As someone who has invested in TD e-Series Mutual Funds both through a brokerage account at TD Waterhouse and my kids’ mutual fund RESP accounts, I’m somewhat mystified by the flak these funds sometimes receive. In a recent column, Globe & Mail columnist Rob Carrick called TD e-Series Mutual Funds “well-loved but frustratingly elusive”. Investors are apparently frustrated because they can’t simply walk into a branch and plonk some cash into an e-series Mutual Fund.

While I admit that setting up a TD e-Series account is not the simplest process in the world, my experience with establishing these accounts was very smooth. All I had to do was follow the steps outlined in the TD e-Series Mutual Funds webpage. It was no more difficult than, say, opening new brokerage accounts. The process involved a visit to a local TD Canada Trust branch to open a RESP account and one mailed-in application to have the account converted into a TD e-Series account. Hardly onerous or complicated, if you ask me. Once the initial setup is done, it is smooth sailing thereafter: it takes only a few clicks of the mouse to contribute cash or rebalance the portfolio.

I did find that fund salespeople at the local TD Canada Trust branch are not well informed about the e-Series funds. If a client walks into a branch and asks to open an e-Series account, they are likely to be met with blank stares or attempts to place them in one of the more expensive funds in the TD Mutual Fund line-up. TD Canada Trust is positioning e-Series funds as a direct-to-investor, online-only mutual fund. DIY Investors can’t complain too much if a local branch knows how to sell a 2.13% MER fund but is unaware of the existence of a 0.32% MER index fund.

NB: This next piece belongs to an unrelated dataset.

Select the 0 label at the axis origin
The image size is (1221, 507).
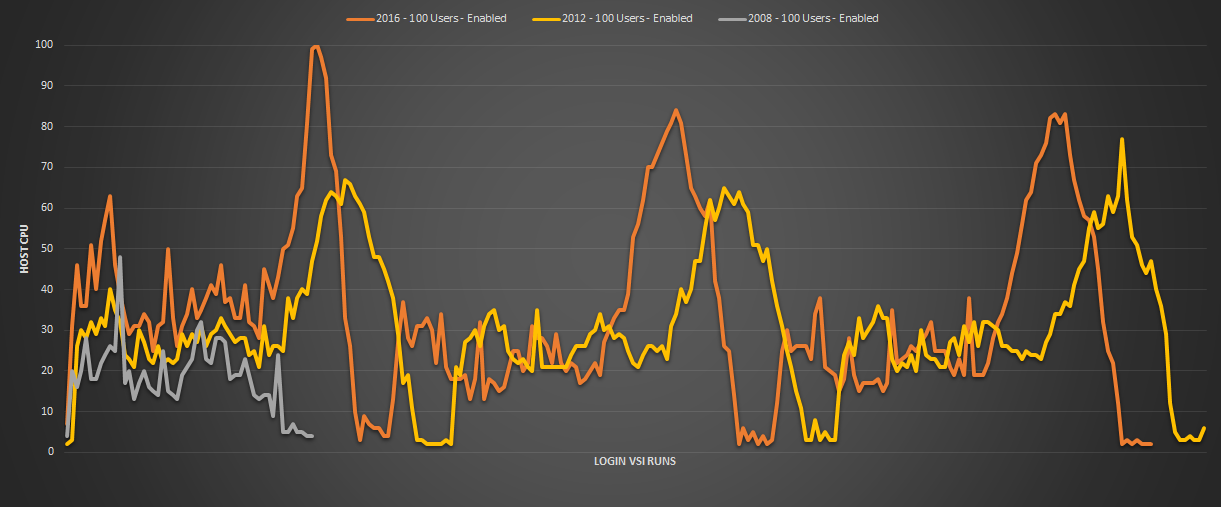[49, 452]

This article has 25 comments

  1. Is it just me or when the account is converted to e-series you can still buy non “e-series” funds via EasyWeb? I assume the “e-series” funds are the ones ending with a “-e”?


  2. @Oli: Yes, that’s correct, the -e funds are the E-series funds.

    I will add that I’ve set up two accounts this way, and we only had a problem with one of them because we filled out the paper work wrong.

  3. You can still buy non e-series funds. In fact, it’s quite easy to end up in a non-e-series fund: if you get a salesperson from the branch to help you out one RRSP season, they don’t have access to the e-series, so they’ll put you in the “investor series” index funds instead.

  4. When I first got set up online, after having converted to e-Series account, I still couldn’t see the e-series funds as available options. I had to call in, and was told it was a “glitch” with all e-series accounts. I have my suspicions it is a “default glitch”, but the fellow set it straight right away though.

    Overall, pretty simple process – agree with CC’s assessment above.

  5. It’s not difficult, but certainly it is more difficult than it should be. Mail in a form? What decade are we in? I never had a problem setting them up, but things would have happened much quicker if it was just an option that you could select when opening up a mutual fund account.

    I was also met with blank stares from the MF sales person at TD. They should be informed about all of TDs products. They didn’t even know they existed, or they were just playing dumb in hoping I would buy the regular funds.

  6. That pretty much mirrors my experience, I had to explain to the TD person what I wanted and then help her find the documentation on the website that explains how to set it up. We then opened the RESP and she sent off the paperwork to convert it. A few days later I was told it was all set up. I did have an issue with not being able to buy any funds (I can’t remember the exact details) but a phone call sorted it out. I’ve been very happy with ever since (18 months or so)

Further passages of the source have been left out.